European banks faced dramatic declines, which spread to the US, causing regional banks to plummet. However, technology stocks managed to avoid the downturn. Asian-Pacific markets also experienced steep drops but recovered after Credit Suisse’s announcement. Credit Suisse and other European banks showed a surge in the risk of default indicators.
- Credit Suisse is borrowing up to 50 billion Swiss francs ($53.68 billion) from the Swiss National Bank to shore up its liquidity, following a loan offered by the country’s central bank.
- Credit Suisse’s shares fell 24.24% after Saudi National Bank, its largest investor, said it couldn’t provide the Swiss bank with further financial assistance due to regulations.
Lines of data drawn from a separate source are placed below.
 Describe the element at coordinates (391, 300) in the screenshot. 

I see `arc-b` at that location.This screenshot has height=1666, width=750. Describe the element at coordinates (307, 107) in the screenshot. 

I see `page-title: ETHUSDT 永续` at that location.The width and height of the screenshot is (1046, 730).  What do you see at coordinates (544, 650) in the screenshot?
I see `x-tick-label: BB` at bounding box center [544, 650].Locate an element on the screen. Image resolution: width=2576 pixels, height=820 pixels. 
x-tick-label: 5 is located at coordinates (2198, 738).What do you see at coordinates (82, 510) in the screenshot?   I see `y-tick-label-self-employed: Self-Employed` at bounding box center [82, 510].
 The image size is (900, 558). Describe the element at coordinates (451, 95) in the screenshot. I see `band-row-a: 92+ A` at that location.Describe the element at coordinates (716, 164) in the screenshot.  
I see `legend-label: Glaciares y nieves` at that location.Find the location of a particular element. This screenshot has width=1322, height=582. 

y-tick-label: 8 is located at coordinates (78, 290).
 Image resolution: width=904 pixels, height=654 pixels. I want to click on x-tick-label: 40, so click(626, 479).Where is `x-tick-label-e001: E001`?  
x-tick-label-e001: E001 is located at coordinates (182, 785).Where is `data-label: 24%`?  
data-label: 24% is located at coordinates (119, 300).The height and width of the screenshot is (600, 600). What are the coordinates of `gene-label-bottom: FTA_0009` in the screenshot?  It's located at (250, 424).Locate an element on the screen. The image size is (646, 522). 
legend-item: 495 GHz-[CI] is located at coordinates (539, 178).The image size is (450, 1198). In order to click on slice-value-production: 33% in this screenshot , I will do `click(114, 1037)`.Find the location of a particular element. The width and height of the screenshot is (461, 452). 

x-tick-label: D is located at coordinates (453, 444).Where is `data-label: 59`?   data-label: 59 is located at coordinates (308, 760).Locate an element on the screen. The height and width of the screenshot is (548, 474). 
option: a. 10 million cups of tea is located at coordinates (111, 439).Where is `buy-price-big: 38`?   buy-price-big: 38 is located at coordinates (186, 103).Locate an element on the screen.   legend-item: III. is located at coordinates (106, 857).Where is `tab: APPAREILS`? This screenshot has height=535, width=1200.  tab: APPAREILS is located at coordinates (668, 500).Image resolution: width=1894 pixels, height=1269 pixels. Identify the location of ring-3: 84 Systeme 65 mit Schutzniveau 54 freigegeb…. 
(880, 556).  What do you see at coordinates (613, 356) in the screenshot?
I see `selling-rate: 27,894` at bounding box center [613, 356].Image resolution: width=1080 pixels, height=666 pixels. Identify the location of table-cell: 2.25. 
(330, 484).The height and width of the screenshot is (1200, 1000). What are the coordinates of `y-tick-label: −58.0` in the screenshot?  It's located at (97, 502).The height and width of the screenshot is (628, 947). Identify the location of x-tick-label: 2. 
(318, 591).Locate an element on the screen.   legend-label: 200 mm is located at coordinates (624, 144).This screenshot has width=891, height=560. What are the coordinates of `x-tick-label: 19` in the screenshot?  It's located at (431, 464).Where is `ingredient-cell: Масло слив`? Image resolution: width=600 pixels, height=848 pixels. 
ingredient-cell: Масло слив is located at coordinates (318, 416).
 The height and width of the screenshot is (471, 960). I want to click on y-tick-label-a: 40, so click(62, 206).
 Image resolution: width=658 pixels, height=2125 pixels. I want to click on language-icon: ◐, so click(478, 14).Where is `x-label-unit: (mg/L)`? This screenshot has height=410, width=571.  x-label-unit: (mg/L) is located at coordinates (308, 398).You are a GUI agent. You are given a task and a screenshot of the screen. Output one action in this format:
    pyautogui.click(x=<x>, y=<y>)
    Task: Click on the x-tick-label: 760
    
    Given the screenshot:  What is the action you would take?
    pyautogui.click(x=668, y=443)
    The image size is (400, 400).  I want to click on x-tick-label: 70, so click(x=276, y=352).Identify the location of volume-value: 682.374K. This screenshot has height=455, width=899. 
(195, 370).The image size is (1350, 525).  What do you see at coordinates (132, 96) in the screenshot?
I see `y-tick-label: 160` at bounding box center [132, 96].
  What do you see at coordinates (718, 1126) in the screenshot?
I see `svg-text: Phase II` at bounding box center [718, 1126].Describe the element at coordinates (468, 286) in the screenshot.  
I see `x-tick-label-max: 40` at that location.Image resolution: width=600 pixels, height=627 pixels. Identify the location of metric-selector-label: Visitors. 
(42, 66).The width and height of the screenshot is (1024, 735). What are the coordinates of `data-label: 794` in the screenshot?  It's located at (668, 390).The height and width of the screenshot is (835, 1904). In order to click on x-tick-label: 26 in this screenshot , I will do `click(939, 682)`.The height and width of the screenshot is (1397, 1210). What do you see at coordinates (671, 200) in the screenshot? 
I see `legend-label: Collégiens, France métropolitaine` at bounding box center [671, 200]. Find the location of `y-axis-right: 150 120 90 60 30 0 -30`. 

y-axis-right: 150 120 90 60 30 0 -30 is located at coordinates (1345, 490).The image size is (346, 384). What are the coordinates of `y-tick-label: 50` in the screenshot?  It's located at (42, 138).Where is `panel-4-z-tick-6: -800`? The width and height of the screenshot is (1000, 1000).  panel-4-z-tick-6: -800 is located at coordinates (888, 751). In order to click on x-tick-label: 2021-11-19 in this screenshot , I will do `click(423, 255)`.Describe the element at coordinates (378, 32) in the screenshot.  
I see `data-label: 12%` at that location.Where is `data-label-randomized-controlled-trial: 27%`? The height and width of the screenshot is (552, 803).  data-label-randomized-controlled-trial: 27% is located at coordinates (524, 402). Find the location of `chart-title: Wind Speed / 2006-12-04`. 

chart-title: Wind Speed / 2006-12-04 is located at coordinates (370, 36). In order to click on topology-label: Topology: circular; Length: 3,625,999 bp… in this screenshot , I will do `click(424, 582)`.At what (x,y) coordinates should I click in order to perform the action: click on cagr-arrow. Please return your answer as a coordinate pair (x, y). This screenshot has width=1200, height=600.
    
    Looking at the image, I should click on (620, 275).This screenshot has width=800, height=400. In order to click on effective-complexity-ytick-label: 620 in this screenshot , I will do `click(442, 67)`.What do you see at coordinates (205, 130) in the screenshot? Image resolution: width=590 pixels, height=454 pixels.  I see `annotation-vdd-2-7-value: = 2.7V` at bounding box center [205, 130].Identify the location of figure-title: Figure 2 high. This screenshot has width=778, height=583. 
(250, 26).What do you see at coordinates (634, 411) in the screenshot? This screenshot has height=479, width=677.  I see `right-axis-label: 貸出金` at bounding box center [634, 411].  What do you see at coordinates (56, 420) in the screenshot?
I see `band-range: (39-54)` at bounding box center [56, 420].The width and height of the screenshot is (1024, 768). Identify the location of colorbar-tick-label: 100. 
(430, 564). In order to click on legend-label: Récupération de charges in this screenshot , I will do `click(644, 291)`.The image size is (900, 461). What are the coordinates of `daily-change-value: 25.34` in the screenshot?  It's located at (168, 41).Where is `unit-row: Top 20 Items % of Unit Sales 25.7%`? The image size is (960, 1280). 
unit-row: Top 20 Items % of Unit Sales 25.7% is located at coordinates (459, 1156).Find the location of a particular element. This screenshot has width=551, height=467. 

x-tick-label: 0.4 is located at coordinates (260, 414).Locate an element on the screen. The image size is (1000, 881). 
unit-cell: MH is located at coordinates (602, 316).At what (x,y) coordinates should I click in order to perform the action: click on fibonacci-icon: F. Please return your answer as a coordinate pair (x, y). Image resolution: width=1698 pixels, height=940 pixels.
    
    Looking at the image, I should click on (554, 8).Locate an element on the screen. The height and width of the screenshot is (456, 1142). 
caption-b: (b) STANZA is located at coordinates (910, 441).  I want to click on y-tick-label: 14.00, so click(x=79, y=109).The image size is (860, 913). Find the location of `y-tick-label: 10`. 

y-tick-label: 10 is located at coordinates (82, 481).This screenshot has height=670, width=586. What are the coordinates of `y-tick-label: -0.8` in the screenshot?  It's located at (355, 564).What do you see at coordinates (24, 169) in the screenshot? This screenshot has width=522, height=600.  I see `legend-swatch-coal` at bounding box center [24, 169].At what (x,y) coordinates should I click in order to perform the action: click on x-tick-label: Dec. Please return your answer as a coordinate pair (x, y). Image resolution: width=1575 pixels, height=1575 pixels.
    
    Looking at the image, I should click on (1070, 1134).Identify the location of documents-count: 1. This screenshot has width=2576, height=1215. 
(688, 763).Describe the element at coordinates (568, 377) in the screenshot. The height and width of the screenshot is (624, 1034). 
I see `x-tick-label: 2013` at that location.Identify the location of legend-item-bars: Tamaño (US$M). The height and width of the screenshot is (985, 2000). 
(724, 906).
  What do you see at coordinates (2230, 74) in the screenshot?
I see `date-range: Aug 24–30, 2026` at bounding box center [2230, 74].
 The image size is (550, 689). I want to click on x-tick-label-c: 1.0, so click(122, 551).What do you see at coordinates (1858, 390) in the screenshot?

- The banking crisis sparked by Silicon Valley Bank’s collapse was not contained, as feared, and investor confidence was shaken.
- Saudi National Bank’s Chairman, Ammar Al Khudairy, believes that the banking turmoil is isolated, and the panic is unwarranted.
- After European banks’ dramatic declines on Wednesday, U.S. banking sectors were also affected, with regional banks experiencing a decline, and large banks like JPMorgan Chase, Citigroup, and Goldman Sachs also taking a hit.
- Technology stocks, such as Netflix and Alphabet, managed to avoid the banking downturn, and the Nasdaq Composite posted a small gain of 0.05%.
- Asian-Pacific markets were battered on Thursday, with banks in South Korea and Australia experiencing steep drops before regaining ground after Credit Suisse’s announcement.
- Credit Suisse and other European banks are showing a surge in the risk of default indicators, with Credit Suisse’s reading reaching levels seen only during the 2008 financial meltdown.